Impregnation of waterwheel supramolecules as proton carriers in Nafion-perfluorinated ionomer membranes

To improve proton conduction at elevated temperatures, in situ impregnation of Nafion membranes has been carried out by infusing Noria “waterwheel” supramolecules, containing numerous hydroxyl terminal groups, into the ionic domains of Nafion via swelling in mixed methanol and dimethylacetamide solutions. Fourier transform infrared (FTIR) spectroscopy study reveals that interspecies hydrogen bonding occurs between hydroxyl groups of Noria and sulfonate groups of Nafion, which has facilitated retaining the modifier molecules within the membrane. Water uptake experiments exhibit that the impregnation of Noria into Nafion ionic domains suppresses the membrane swelling. The ion exchange capacity also increases upon this impregnation. The proton conductivity is reduced at low operating temperatures relative to neat Nafion due to the loss of hydronium ion transport. However, the proton conductivity of the Noria-impregnated membrane shows 60 % improvement over that of neat Nafion at elevated temperatures of 115 °C. Of particular importance is that the Noria-impregnated membrane exhibits improved thermal, mechanical, and electrochemical stabilities with proton conductivity enhancement at elevated temperatures.
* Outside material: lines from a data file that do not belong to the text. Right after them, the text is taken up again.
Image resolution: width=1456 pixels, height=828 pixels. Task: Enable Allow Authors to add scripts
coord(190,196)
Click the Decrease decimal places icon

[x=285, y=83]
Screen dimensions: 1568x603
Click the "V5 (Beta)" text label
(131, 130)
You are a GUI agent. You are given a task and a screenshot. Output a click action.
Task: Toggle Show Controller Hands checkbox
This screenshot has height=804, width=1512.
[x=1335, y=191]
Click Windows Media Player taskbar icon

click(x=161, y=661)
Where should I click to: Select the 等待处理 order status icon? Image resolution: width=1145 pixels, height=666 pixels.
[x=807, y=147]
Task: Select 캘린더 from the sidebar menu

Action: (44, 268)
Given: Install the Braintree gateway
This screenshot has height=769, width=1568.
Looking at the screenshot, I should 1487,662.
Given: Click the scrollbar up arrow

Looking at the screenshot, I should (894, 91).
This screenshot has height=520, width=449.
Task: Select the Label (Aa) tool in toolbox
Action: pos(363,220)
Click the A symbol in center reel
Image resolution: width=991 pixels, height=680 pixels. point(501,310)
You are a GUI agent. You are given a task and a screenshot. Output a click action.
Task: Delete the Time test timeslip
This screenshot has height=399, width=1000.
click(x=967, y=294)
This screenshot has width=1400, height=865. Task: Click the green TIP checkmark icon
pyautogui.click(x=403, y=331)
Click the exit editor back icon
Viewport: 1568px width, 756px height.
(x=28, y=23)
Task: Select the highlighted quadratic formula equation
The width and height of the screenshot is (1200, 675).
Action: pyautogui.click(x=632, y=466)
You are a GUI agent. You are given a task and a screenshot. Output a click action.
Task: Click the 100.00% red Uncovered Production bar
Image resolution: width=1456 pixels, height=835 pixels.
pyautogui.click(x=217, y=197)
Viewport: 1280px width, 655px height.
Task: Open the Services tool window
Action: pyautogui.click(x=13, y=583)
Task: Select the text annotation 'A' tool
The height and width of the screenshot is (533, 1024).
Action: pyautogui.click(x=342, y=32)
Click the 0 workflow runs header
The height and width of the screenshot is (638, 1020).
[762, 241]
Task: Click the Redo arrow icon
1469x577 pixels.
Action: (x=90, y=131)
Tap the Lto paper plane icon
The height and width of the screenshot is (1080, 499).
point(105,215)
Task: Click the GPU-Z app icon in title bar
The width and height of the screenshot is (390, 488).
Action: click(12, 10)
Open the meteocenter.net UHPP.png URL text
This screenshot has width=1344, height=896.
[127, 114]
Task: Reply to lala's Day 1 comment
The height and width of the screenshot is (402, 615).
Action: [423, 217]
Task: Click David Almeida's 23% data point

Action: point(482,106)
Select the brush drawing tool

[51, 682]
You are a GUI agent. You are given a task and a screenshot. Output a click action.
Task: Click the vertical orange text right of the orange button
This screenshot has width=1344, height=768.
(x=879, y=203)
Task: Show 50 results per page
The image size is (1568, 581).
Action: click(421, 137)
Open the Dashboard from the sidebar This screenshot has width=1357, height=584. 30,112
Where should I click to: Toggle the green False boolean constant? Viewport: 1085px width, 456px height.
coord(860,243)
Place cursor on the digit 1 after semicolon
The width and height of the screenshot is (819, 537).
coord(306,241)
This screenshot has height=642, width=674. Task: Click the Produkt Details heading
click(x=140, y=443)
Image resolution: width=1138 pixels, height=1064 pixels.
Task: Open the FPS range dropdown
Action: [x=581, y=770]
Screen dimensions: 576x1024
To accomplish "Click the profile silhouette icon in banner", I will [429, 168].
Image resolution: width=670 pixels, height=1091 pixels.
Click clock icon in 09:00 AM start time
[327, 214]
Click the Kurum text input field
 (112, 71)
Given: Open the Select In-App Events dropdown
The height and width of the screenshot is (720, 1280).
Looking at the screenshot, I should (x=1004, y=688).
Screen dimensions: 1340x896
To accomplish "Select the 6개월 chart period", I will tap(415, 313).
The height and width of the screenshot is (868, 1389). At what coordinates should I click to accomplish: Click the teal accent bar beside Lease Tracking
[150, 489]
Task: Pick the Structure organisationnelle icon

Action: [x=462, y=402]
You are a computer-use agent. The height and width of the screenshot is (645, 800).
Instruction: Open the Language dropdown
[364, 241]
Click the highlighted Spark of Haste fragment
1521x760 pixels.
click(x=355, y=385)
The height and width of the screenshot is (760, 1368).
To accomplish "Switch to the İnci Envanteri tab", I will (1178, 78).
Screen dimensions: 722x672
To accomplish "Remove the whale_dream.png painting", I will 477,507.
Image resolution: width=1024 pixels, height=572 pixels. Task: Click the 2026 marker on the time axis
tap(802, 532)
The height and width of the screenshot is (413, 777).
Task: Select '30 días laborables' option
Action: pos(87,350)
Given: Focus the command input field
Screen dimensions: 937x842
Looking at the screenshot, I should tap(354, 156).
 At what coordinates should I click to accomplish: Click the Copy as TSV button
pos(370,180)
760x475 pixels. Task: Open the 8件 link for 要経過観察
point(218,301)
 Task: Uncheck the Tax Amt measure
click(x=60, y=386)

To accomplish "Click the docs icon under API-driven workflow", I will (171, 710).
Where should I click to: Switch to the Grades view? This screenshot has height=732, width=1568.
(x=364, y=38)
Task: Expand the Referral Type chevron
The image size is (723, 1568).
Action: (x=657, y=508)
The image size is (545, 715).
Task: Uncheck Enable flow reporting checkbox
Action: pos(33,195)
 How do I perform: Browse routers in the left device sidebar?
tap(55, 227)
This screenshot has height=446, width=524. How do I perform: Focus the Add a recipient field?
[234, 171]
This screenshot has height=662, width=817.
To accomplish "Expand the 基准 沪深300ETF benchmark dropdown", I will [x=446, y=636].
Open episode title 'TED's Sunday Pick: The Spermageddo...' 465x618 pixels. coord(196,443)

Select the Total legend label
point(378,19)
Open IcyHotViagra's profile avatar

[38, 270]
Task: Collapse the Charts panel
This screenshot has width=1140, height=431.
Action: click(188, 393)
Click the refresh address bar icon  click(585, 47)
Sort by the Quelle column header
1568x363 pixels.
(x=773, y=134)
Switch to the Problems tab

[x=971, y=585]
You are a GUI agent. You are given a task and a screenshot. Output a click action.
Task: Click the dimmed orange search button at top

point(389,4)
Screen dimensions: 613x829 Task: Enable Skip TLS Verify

Moreover, there is no noticeable difference in FTIR spectra before and after the proton fuel cell tests, indicating the improvement in the chemical stability of the Noria-impregnated membranes under the present proton fuel environment. It appears that these waterwheel supramolecules may have potential utility as high temperature electrolytes (or solid proton carriers) in proton fuel cells.